The next morning disabuses me of any notion of waking up or a swift return home. Standing at the stoop of the house with a sandwich in one hand and iced tea in the other, I watch the next-door neighbour’s lawn with rapt attention, until a fallen piece of lettuce on my bare foot brings me back to myself several moments later. Slowly starting to chew my mouthful of sandwich again, I muse to myself that god must be like Santa — requests from non-believers are disregarded so thoroughly that you may as well have been whacked upside the head with a coal-filled stocking.

With all the subtlety of a thundering freight train, any prior doubts on my location are dashed quite singularly:

Tugging up weeds in the garden of Number 4 is a tiny green-eyed boy with tiny hands and a tiny, tiny scar on his forehead.
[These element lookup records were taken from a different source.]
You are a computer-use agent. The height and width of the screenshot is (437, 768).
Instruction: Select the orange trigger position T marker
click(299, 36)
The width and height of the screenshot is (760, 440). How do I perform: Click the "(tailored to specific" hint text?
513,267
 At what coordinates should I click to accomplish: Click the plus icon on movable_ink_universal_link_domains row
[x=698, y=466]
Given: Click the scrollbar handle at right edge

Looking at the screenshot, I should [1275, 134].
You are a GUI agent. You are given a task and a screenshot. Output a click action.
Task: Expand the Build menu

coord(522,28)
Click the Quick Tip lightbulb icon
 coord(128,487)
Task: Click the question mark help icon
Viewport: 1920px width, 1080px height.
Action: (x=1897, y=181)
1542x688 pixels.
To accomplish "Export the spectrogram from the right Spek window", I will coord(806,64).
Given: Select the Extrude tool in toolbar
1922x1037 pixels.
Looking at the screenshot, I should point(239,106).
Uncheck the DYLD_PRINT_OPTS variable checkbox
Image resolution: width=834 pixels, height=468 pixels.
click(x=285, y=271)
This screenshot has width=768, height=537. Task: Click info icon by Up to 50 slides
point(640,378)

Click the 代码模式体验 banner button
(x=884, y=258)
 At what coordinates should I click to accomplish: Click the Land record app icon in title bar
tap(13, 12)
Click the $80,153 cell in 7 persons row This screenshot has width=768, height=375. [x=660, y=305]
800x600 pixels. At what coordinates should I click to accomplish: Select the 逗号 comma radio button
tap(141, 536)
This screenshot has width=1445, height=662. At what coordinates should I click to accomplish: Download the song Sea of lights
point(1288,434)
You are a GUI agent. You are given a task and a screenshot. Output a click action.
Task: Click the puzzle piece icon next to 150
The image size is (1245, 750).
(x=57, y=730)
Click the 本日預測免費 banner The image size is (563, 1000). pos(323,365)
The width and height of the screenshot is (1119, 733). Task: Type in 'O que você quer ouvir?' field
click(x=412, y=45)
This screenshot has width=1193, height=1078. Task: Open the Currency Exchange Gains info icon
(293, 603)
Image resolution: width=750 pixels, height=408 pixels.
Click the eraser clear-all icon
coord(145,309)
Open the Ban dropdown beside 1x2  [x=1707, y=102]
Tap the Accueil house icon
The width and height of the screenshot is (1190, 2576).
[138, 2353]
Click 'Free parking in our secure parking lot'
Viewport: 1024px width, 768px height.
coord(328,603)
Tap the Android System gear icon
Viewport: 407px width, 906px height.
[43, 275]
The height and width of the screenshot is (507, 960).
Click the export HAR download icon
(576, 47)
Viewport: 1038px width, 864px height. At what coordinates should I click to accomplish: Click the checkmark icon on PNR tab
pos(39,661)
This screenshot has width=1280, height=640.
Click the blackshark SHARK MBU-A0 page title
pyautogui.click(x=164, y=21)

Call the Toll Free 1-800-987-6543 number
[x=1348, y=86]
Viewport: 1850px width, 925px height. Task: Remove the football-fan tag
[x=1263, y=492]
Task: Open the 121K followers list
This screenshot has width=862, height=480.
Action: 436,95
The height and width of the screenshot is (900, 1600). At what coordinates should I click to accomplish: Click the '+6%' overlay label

**Notes for the Chapter:**

> -I know the description of the house interior is tedious and oversaturated with detail (actually, isn't the whole chapter…) but I'd unfortunately made a full house plan by then, complete with furniture and colours, and I couldn't help but feel the need to use it after so many invested hours
> 
> -another self insert, this time an actual self insert rather than my usual ‘but they're exactly like their canon selves’ sort, and it’s the truest form of it (ie, physically dropping a version of myself in the fictional world). i say usual, but you'd only know that if you've seen me on fficnet. i have of course fudged most personal details, including the name, birthdate, other minor details, and later on elle takes a life of her own, so perhaps oc insert would be more accurate
> 
> -this has been a venture into writing in first person. i found midway that i have little affection for it, but i couldn't change the narrative point of view mid-chapter (it's an unholy thing to do), so i endured. however i cannot write the whole story in first person; even though you shouldn't change narrative PoV mid-story either, from next chapter and onwards, it'll all be written third person. because i do what i want!1!one!